My advice: if you've got the Rodale book coming, save your money on anything else. It will take a beginner far down the road.
Go to http://seedsavers.org and join up. I did this a few weeks ago, then called and told 'em I was real dumb could they recommend some books. I got "Seed to Seed" because I'm interested in maintaining fertile seed year to year and "How To Grow More Vegetables".
Phineas,
A couple of things... the Rodale book is good. It will give you a fine start. But don't lose the Cornell link. It has a very nice search function and our ancestor ag-folks were very clever. So when you have the inevitable pest problem, or mildew in the squash, give the old ways a trial. They work.
Another step would be to accumulate local weather information. Not just frost dates, but daily highs/lows, insolation values, rainfall tables, insect hatch dates and so on. Your university extension service will have this info and they will be on the web. Also get a seed sowing calculator. They are cheap slide-rule things where you set the spring and fall frost dates and it backs into sowing/harvesting schedules. Get over to your new property and record the sun-shade situation, before the leaves fall.
An aside... don't dink around with commercial greenhouse starts. The real fun of gardening begins in January when you order seed. There's amazing stuff out there. With good soil and pest management you will eat like a king.
Will,
thanks for your advice. I'm someone with no prior experience and who has small children at home and a busy job, so reading your link and post is a little bit intimidating. But I do have a goal to produce 10% of the food my family consumes by two years from now so I'm realizing there's a lot to it. I expect a lot of failure in the first year but hope to learn and do better in year two. I live in southern ohio, 40 to 45" of rain in a typical year, good soil, zone 6. I plan to can and freeze food to attain this goal. I live right in town, just outside of downtown so having animals is not possible, at least not yet. If I get my garden up to the 1000 to 2000 sq ft range and have a couple fruit trees and a couple berry bushes, is 10% a realistic goal for a family of four?
2000 sq ft? You might well be able to hit 90-100% with that eventually, assuming you like potatoes, vegetables, fruit and beans. 10% in two years sounds eminently reasonable to me.
My little Zone 9 or 10 porch, well, that likely won't hit 10% unless I work really hard at it. This summer I managed a whole two radishes, so I've a long way to go.
Try "Gaia's Garden: A Guide to Home-Scale Permaculture"
by Toby Hemenway
Also consider "The One Straw Revolution"
by Masanobu Fukuoka
If you are in a cold temperate climate (North America, especially the Northeast US and Southeast Canada), ...

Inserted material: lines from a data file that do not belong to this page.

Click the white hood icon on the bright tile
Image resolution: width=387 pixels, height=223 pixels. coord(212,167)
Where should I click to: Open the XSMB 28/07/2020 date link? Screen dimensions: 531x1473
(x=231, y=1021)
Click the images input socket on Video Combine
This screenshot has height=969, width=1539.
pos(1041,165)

then check out "Edible Forest Gardens"
by Dave Jacke
http://edibleforestgardens.com/
SCT's recommendation on Seed Savers is excellent because it will allow you to continue your garden from your own seed. You have to use open-pollinated or what are called heirloom type seeds (most commercial seeds are hybrids but you can't save their seeds because they won't produce true to whatever the hybrid was). Saving seed from your garden helps assure you of having a garden the next year.
I would also recommend The Four Season Harvest by Elliot Coleman. He talks about ways to extend the harvest, to do succession plantings, mulches, etc. He also talks about plants to put in in colder weather (plants you won't find at the grocery and which will open a new eating experience). The book is also based on organic principles. Good luck, we're all learning as we go.

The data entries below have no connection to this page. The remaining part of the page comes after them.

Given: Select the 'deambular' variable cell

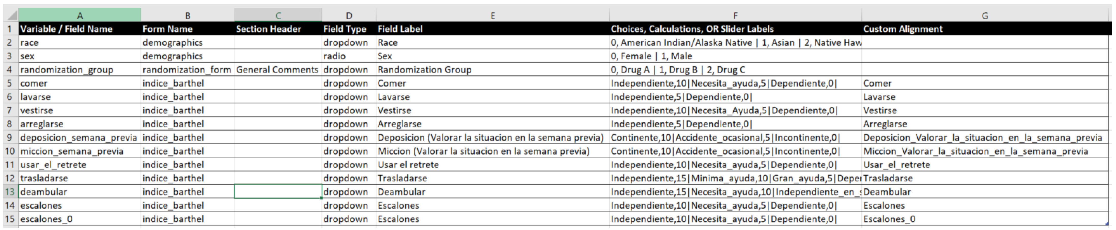Looking at the screenshot, I should [x=79, y=192].
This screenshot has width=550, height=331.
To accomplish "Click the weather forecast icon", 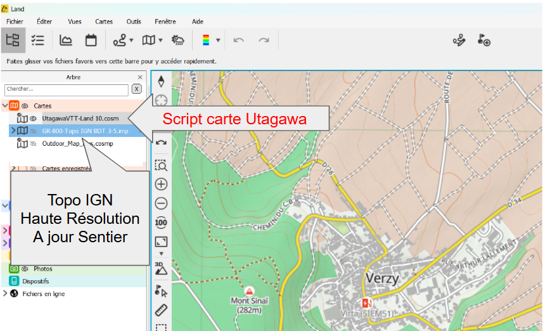I will [x=178, y=40].
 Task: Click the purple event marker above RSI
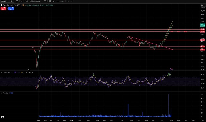point(171,69)
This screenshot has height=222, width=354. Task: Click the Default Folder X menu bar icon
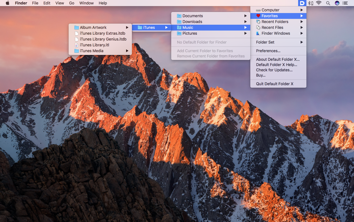coord(302,3)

Fedco Seeds in Maine is a wonderful resource.
They've got organic, open pollinated, heirloom seeds of all kinds. www.fedcoseeds.com
I get all my seeds from them. Also seed potatoes, fruit trees, etc.
I just can't recommend them enough if you're in the northeast.
And yes, every year is a learning experience...
I went to the library and read some books about composting after that TOD story. "Let It Rot" turned out to be a very good and simple book on composting.